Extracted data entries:
= = = = =

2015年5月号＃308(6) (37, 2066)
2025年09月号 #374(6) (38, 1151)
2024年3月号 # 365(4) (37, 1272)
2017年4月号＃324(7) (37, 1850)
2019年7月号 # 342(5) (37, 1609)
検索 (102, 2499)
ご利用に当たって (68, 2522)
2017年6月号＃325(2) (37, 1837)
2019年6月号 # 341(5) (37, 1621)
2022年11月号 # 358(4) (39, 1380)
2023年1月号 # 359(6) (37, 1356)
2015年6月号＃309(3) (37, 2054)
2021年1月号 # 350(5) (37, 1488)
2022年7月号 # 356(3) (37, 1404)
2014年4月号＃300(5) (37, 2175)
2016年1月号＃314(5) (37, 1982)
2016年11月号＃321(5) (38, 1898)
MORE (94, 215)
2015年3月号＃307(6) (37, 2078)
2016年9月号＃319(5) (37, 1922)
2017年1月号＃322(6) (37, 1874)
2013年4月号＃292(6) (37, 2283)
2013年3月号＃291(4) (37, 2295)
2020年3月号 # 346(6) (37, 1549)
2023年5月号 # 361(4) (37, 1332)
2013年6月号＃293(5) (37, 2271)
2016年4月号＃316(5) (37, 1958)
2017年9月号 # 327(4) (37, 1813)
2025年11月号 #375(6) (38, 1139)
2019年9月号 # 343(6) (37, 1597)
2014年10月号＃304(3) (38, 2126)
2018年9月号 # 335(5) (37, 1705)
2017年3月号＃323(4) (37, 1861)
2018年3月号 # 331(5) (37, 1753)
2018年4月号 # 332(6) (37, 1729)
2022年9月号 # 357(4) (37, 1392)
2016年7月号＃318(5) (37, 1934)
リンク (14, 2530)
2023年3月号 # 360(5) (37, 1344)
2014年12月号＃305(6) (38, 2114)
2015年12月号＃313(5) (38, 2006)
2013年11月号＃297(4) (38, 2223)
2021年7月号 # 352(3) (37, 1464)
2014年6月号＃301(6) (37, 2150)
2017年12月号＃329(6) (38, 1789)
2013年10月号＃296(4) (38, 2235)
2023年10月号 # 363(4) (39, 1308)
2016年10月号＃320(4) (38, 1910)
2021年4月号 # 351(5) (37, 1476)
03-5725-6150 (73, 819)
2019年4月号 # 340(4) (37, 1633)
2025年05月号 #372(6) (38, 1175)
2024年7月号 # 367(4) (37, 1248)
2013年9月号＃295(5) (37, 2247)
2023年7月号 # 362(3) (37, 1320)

= = = = =

What is needed: Repeat every record, keeping each line exactly as it is.

Expected answer:
2015年5月号＃308(6) (37, 2066)
2025年09月号 #374(6) (38, 1151)
2024年3月号 # 365(4) (37, 1272)
2017年4月号＃324(7) (37, 1850)
2019年7月号 # 342(5) (37, 1609)
検索 (102, 2499)
ご利用に当たって (68, 2522)
2017年6月号＃325(2) (37, 1837)
2019年6月号 # 341(5) (37, 1621)
2022年11月号 # 358(4) (39, 1380)
2023年1月号 # 359(6) (37, 1356)
2015年6月号＃309(3) (37, 2054)
2021年1月号 # 350(5) (37, 1488)
2022年7月号 # 356(3) (37, 1404)
2014年4月号＃300(5) (37, 2175)
2016年1月号＃314(5) (37, 1982)
2016年11月号＃321(5) (38, 1898)
MORE (94, 215)
2015年3月号＃307(6) (37, 2078)
2016年9月号＃319(5) (37, 1922)
2017年1月号＃322(6) (37, 1874)
2013年4月号＃292(6) (37, 2283)
2013年3月号＃291(4) (37, 2295)
2020年3月号 # 346(6) (37, 1549)
2023年5月号 # 361(4) (37, 1332)
2013年6月号＃293(5) (37, 2271)
2016年4月号＃316(5) (37, 1958)
2017年9月号 # 327(4) (37, 1813)
2025年11月号 #375(6) (38, 1139)
2019年9月号 # 343(6) (37, 1597)
2014年10月号＃304(3) (38, 2126)
2018年9月号 # 335(5) (37, 1705)
2017年3月号＃323(4) (37, 1861)
2018年3月号 # 331(5) (37, 1753)
2018年4月号 # 332(6) (37, 1729)
2022年9月号 # 357(4) (37, 1392)
2016年7月号＃318(5) (37, 1934)
リンク (14, 2530)
2023年3月号 # 360(5) (37, 1344)
2014年12月号＃305(6) (38, 2114)
2015年12月号＃313(5) (38, 2006)
2013年11月号＃297(4) (38, 2223)
2021年7月号 # 352(3) (37, 1464)
2014年6月号＃301(6) (37, 2150)
2017年12月号＃329(6) (38, 1789)
2013年10月号＃296(4) (38, 2235)
2023年10月号 # 363(4) (39, 1308)
2016年10月号＃320(4) (38, 1910)
2021年4月号 # 351(5) (37, 1476)
03-5725-6150 (73, 819)
2019年4月号 # 340(4) (37, 1633)
2025年05月号 #372(6) (38, 1175)
2024年7月号 # 367(4) (37, 1248)
2013年9月号＃295(5) (37, 2247)
2023年7月号 # 362(3) (37, 1320)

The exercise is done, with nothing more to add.